== Records provided
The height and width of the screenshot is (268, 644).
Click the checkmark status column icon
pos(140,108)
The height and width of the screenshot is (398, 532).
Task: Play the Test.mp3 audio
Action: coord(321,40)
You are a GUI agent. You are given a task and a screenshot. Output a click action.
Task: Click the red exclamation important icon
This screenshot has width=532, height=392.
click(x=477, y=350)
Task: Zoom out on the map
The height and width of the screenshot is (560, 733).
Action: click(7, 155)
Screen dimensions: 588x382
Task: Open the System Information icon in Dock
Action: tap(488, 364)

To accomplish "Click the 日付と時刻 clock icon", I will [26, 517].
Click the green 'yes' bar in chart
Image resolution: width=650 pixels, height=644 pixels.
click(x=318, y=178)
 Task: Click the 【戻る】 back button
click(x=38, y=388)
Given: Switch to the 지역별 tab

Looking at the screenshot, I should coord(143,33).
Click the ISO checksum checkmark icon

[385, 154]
====
== Records provided
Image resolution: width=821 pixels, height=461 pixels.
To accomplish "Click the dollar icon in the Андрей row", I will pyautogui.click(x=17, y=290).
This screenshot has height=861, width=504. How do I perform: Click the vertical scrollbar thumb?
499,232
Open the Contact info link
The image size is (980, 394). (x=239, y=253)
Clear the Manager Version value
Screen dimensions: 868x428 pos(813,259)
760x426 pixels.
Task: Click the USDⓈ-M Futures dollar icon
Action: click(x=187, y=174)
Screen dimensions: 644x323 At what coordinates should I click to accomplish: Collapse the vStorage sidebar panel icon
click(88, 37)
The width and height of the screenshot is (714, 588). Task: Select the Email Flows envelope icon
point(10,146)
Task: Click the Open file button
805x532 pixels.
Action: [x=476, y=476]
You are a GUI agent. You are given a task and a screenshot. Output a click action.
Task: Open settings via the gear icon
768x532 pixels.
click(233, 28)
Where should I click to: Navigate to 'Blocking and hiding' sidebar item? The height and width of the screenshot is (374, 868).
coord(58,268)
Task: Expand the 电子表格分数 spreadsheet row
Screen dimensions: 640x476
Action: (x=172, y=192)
====
→ **What is expected**
Recast the entries as a Markdown table with the columns Row and Line, starting with the line containing "The height and width of the screenshot is (268, 644)." and going on through the line containing "click(x=477, y=350)". Number each row and leave out blank lines.

→ **Answer to the exercise**
| Row | Line |
|---|---|
| 1 | The height and width of the screenshot is (268, 644). |
| 2 | Click the checkmark status column icon |
| 3 | pos(140,108) |
| 4 | The height and width of the screenshot is (398, 532). |
| 5 | Task: Play the Test.mp3 audio |
| 6 | Action: coord(321,40) |
| 7 | You are a GUI agent. You are given a task and a screenshot. Output a click action. |
| 8 | Task: Click the red exclamation important icon |
| 9 | This screenshot has width=532, height=392. |
| 10 | click(x=477, y=350) |